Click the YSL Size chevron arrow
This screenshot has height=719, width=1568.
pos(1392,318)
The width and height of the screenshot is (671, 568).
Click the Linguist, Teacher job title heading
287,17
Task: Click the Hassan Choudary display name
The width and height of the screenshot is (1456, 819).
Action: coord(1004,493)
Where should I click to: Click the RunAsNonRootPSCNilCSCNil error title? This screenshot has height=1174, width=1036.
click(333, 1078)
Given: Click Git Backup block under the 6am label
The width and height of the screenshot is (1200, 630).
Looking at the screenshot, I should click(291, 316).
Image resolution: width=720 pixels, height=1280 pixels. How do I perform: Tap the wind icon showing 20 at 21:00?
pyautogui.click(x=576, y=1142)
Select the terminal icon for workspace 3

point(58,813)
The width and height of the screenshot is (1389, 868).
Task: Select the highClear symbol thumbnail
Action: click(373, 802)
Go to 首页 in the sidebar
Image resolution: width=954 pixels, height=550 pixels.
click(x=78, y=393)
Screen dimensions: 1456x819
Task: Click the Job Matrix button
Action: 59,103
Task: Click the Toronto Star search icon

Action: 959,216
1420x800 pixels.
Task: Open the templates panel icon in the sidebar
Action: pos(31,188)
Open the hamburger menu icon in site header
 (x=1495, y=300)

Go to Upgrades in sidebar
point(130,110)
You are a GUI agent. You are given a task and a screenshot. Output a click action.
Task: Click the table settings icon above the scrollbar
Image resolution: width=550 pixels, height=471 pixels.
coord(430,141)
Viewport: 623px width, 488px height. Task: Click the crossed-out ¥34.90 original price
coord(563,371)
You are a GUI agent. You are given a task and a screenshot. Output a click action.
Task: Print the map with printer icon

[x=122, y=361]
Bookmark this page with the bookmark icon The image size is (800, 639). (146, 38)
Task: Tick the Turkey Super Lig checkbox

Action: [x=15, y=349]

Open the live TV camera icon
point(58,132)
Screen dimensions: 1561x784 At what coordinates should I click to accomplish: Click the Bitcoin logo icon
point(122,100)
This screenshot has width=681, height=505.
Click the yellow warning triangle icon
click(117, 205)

__Goal of the exercise__
Repeat the stretch of the records from the start through the line containing "point(58,132)", both ends included, exactly as it appears.

__The solution__
Click the YSL Size chevron arrow
This screenshot has height=719, width=1568.
pos(1392,318)
The width and height of the screenshot is (671, 568).
Click the Linguist, Teacher job title heading
287,17
Task: Click the Hassan Choudary display name
The width and height of the screenshot is (1456, 819).
Action: coord(1004,493)
Where should I click to: Click the RunAsNonRootPSCNilCSCNil error title? This screenshot has height=1174, width=1036.
click(333, 1078)
Given: Click Git Backup block under the 6am label
The width and height of the screenshot is (1200, 630).
Looking at the screenshot, I should click(291, 316).
Image resolution: width=720 pixels, height=1280 pixels. How do I perform: Tap the wind icon showing 20 at 21:00?
pyautogui.click(x=576, y=1142)
Select the terminal icon for workspace 3

point(58,813)
The width and height of the screenshot is (1389, 868).
Task: Select the highClear symbol thumbnail
Action: click(373, 802)
Go to 首页 in the sidebar
Image resolution: width=954 pixels, height=550 pixels.
click(x=78, y=393)
Screen dimensions: 1456x819
Task: Click the Job Matrix button
Action: 59,103
Task: Click the Toronto Star search icon

Action: 959,216
1420x800 pixels.
Task: Open the templates panel icon in the sidebar
Action: pos(31,188)
Open the hamburger menu icon in site header
 (x=1495, y=300)

Go to Upgrades in sidebar
point(130,110)
You are a GUI agent. You are given a task and a screenshot. Output a click action.
Task: Click the table settings icon above the scrollbar
Image resolution: width=550 pixels, height=471 pixels.
coord(430,141)
Viewport: 623px width, 488px height. Task: Click the crossed-out ¥34.90 original price
coord(563,371)
You are a GUI agent. You are given a task and a screenshot. Output a click action.
Task: Print the map with printer icon

[x=122, y=361]
Bookmark this page with the bookmark icon The image size is (800, 639). (146, 38)
Task: Tick the Turkey Super Lig checkbox

Action: [x=15, y=349]

Open the live TV camera icon
point(58,132)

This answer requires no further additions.